Moss Man is another figure that I have very clear memories of. I remember getting him for Christmas, probably in 1985. Unlike Stinkor, I didn’t remember him based on his smell. His pine scent wasn’t immediately obvious because I ripped him off of his card right next to the Christmas tree, which had an even stronger pine scent. I remember my parents had allowed us to open one present on the night before Christmas. All the lights were out in the room except for the blinking colored lights on the tree. I remember the way that Moss Man’s green and brown flock glistened in the colored lights, and the prickly texture of the figure. It wasn’t until I had got him back to my room that I realized he also had a pine scent.
Like Mekaneck and Buzz-Off, Moss Man was characterized as a spy, with the ability to blend into his surroundings. I remember being a little frustrated that I could still pick him out deep in my mother’s potted plants. His bright yellow belt gave him away every time.
It’s possible that Moss Man was based on the legendary Florida Moss Man – a creature said to roam Florida’s Withlacoochee State Forest.

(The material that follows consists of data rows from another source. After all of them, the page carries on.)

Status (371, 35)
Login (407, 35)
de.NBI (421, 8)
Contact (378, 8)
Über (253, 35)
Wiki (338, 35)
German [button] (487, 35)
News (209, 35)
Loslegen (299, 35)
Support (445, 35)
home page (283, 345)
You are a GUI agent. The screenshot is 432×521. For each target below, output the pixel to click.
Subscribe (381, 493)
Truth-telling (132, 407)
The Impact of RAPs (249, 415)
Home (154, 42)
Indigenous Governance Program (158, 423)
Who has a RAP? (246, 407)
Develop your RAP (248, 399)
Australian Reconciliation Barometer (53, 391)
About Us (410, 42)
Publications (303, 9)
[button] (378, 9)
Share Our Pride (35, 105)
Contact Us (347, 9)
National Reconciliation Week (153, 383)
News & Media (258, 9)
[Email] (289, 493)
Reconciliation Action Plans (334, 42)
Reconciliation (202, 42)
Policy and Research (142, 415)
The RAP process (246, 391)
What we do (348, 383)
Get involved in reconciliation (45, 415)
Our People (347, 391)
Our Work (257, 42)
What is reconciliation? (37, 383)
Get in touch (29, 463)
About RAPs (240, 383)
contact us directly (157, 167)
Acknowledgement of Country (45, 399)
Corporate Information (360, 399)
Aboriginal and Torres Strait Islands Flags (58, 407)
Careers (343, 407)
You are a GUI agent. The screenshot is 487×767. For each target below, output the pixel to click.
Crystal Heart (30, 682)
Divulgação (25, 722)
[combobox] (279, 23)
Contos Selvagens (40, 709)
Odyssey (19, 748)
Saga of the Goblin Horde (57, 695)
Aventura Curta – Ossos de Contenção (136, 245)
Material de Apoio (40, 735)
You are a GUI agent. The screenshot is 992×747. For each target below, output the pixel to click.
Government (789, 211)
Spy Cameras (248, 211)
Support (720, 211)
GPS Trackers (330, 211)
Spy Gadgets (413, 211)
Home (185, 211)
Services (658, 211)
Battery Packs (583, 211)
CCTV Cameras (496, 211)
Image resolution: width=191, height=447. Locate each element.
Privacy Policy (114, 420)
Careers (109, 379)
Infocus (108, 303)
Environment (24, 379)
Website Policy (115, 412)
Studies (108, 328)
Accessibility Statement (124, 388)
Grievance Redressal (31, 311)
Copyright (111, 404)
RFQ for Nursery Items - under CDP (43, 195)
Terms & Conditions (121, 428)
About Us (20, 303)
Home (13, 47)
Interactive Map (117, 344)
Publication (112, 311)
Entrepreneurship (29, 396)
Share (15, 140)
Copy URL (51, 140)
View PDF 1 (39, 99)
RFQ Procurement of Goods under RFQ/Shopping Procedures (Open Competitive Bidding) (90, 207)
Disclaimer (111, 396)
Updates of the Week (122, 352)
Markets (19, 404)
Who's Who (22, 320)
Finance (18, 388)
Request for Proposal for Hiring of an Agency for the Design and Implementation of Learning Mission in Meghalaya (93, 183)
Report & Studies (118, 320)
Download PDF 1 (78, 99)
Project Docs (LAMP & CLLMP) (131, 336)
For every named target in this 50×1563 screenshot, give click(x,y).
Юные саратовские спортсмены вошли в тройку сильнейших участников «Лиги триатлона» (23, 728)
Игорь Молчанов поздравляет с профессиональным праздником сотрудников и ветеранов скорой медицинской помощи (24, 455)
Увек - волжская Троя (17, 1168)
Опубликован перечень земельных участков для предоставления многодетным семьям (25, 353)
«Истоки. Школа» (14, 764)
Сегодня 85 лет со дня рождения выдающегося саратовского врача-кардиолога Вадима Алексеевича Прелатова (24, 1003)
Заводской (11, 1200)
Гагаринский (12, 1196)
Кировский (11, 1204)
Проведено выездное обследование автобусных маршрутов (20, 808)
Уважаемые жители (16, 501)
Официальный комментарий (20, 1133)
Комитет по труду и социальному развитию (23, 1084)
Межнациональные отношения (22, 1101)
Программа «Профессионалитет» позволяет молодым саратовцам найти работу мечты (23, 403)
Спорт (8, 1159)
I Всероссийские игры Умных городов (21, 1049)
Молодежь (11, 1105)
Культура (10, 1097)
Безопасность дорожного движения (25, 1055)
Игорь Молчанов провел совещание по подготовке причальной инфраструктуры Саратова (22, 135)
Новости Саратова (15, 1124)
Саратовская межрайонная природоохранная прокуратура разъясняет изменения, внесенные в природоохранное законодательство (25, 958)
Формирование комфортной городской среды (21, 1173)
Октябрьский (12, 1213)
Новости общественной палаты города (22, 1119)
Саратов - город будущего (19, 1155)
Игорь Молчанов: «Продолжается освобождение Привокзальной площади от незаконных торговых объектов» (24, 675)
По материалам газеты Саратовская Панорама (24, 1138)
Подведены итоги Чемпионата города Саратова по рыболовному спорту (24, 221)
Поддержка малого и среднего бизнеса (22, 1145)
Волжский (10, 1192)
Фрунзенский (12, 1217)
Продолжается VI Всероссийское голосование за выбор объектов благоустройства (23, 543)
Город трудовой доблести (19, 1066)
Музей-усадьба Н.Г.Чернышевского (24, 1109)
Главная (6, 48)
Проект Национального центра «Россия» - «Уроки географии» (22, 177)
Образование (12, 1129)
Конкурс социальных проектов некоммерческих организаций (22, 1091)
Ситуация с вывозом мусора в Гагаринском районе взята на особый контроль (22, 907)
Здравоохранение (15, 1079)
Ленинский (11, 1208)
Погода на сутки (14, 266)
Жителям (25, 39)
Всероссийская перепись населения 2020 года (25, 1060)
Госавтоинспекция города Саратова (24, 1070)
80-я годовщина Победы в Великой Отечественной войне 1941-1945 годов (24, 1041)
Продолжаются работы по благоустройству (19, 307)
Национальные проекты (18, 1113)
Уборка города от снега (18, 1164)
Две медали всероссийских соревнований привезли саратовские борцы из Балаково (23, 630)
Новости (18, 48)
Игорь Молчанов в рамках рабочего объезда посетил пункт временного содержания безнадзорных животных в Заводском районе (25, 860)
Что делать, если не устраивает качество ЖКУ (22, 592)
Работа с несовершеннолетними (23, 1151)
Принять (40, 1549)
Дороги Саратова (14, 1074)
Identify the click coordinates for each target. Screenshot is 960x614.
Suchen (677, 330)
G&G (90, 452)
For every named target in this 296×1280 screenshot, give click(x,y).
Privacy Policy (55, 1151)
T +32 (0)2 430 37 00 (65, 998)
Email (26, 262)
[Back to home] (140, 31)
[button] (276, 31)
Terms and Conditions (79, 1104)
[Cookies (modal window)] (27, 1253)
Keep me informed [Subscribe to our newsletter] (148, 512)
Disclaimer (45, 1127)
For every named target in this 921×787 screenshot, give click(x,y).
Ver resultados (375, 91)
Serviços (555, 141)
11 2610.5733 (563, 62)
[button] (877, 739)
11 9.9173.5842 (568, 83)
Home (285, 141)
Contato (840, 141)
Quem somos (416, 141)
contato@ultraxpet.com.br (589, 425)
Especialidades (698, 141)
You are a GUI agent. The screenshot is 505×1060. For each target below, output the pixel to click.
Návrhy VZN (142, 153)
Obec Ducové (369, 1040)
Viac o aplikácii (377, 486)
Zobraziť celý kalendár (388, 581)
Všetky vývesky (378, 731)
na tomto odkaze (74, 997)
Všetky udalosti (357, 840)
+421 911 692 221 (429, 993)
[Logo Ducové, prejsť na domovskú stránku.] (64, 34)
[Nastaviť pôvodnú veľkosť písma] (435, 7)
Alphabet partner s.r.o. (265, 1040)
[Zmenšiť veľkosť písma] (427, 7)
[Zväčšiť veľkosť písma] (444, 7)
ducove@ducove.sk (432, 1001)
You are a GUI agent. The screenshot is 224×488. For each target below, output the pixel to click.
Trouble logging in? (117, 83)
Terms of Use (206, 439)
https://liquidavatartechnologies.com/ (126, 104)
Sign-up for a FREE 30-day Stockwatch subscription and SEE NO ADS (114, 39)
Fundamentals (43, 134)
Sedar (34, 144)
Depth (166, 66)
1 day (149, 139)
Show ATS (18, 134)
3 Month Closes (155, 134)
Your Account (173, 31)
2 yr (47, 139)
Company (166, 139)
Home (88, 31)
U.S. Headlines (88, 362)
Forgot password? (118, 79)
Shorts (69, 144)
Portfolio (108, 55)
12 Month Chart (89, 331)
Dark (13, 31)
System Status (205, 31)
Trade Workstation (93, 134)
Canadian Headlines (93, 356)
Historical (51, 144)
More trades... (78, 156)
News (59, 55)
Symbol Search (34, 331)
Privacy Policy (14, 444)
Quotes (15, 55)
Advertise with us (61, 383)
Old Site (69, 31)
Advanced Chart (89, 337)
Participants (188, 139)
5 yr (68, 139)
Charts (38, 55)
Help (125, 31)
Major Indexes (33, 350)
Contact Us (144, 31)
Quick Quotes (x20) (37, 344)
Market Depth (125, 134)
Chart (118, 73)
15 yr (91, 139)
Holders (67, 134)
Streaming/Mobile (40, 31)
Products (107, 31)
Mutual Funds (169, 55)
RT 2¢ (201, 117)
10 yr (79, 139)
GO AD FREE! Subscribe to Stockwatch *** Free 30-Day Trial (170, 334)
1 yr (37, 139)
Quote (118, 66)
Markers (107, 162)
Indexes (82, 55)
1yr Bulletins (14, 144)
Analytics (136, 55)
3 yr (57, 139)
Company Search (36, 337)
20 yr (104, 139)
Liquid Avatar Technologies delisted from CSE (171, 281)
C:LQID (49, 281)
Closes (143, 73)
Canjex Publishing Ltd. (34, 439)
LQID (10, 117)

Moss Man is very simple action figure. He’s a green Beast Man covered with green and yellow flock (small nylon particles), with a brown version of the mace weapon that came with Castle Grayskull. In fact, the only known prototype for Moss Man is just what you’d expect – he’s literally a Beast Man figure that someone at Mattel painted in green, brown and yellow, with some flock added over top top.
There are a few differences from the prototype to the production Moss Man. The prototype has forward-looking eyes and painted fangs. On the production Moss Man, the eyes are looking off to the side, and the fangs are painted over to give the impression of more human-like teeth. It seems to have been an effort to make the Beast Man face seem a little less angry. It was somewhat successful, although Moss Man still seems pretty intense:
The cross sell art seems to be derived from the vintage toy given his fangless teeth, however his eyes do look forward:
The illustrated scene on the back of his packaging was done by Dave Stevens, who also illustrated Stinkor and Spikor:
An injured Moss Man also appeared on the illustration on the back of Terror Claws Skeletor’s card:
Moss Man was also sold in the following gift sets (second image via Grayskull Museum):
I think it’s likely that both Moss Man and Stinkor were among the first new figures to be released in 1985. Their cross sell artwork shows up first on the back of vehicle packaging, along with the figures released from 1982-1984:
Moss Man is the second and final flocked toy in the vintage MOTU toyline. The first was Panthor. Panthor’s “fur” was much shorter and smoother, however.
The Argentinian Top Toys release of of Moss Man had painted fangs, like the prototype, and his mossy “fur” was quite long and luxurious.
Although Errol McCarthy didn’t illustrate Moss Man’s cardback, he did produce this artwork intended for licensees. It features a very friendly-looking Moss Man with a more human-like face:
Moss Man and Stinkor were sold with the same mini comic – The Stench of Evil! In the story, Stinkor threatens Eternia’s wildlife with his rancid smell. Only Moss Man is able to overpower Stinkor with his pine fresh scent:
In the Filmation cartoon, Moss Man had the ability to talk to plants and transform his body:
Moss Man appears in a couple of great Earl Norem illustrations that were printed as posters for the US Masters of the Universe magazine:
In the UK Masters of the Universe Magazine, Moss Man was colored brown and gave lessons on manners to kids:
I’m not sure why, but it seems to me that the “cheap repaints” of the Masters of the Universe toyline are among the most memorable action figures. Faker, Stinkor and Moss Man were all entirely made from recycled molds, and yet they seem to be among the most memorable figures in the toyline. Maybe it’s because Mattel tried to make up for that fact by giving them audacious colors (Faker), a powerful and funky smell (Stinkor) or prickly “fur” (Moss Man).